Information shown:
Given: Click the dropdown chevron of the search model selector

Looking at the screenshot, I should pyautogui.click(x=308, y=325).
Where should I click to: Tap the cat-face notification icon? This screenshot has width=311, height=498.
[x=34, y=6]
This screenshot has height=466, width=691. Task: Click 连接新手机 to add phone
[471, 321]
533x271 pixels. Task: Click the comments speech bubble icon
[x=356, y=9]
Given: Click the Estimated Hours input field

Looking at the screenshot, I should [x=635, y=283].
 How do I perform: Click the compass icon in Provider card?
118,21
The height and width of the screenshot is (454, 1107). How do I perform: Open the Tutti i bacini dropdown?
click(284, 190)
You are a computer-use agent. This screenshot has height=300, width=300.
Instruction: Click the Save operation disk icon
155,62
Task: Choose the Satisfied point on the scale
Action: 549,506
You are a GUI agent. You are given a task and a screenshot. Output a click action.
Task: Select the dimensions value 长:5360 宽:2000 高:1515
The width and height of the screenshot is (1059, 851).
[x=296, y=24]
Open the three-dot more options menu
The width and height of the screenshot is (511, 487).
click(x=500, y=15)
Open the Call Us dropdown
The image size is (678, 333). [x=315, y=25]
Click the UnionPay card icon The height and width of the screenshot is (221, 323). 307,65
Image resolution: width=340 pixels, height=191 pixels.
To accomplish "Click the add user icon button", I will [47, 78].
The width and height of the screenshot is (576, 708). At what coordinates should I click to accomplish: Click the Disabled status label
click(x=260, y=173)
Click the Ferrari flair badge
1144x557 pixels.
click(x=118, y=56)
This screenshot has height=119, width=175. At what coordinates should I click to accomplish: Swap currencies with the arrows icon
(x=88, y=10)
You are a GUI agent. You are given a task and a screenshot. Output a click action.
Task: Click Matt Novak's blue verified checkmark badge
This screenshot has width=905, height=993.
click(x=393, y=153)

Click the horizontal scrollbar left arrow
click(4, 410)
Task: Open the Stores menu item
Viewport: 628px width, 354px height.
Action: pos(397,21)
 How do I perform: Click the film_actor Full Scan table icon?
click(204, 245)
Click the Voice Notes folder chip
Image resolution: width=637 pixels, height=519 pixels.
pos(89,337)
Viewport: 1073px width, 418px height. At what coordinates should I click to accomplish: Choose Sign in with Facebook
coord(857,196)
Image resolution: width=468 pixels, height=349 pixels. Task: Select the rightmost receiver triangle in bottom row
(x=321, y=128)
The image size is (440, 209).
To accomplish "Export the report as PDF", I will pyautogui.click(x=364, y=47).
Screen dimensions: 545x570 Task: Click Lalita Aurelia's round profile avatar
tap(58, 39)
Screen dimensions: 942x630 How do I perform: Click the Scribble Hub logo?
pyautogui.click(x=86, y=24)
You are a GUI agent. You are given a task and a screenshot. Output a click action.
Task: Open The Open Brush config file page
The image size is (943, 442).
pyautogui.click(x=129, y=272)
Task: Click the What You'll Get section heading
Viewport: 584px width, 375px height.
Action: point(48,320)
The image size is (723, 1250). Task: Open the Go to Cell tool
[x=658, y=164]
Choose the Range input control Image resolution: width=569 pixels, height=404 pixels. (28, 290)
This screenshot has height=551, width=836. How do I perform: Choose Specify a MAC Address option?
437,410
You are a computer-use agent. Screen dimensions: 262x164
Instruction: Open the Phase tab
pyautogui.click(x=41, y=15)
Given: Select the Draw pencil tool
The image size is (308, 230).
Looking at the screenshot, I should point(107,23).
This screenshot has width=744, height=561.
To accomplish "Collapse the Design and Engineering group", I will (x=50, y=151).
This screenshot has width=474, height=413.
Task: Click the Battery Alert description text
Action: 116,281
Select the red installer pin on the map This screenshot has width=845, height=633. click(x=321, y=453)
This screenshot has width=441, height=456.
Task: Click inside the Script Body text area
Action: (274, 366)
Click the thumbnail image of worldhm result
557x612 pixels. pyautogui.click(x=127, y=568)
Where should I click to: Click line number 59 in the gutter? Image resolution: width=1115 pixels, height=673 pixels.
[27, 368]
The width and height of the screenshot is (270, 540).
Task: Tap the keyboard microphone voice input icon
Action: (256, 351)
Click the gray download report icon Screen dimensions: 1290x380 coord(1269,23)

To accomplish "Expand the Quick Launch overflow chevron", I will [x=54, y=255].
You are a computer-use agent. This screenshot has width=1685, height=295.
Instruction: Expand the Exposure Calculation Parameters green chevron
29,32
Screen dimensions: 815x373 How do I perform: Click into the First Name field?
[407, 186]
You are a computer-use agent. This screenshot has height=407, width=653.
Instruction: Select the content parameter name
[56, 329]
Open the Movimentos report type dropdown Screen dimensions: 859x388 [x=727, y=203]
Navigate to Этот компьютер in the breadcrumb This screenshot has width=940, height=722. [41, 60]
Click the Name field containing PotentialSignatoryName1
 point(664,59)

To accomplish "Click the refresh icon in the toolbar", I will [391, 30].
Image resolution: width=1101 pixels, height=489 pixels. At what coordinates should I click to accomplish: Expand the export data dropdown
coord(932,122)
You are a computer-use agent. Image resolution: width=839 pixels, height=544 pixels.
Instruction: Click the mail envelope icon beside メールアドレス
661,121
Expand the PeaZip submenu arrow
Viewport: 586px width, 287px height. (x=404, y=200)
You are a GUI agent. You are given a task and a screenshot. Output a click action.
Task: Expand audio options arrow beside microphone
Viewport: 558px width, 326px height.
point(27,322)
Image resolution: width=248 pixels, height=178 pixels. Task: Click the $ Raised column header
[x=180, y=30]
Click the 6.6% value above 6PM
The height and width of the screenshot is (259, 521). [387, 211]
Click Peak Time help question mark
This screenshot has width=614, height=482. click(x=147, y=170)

What is being asked: For the word "computer", count the lines of the records that contain it and give only the number.

Written response: 5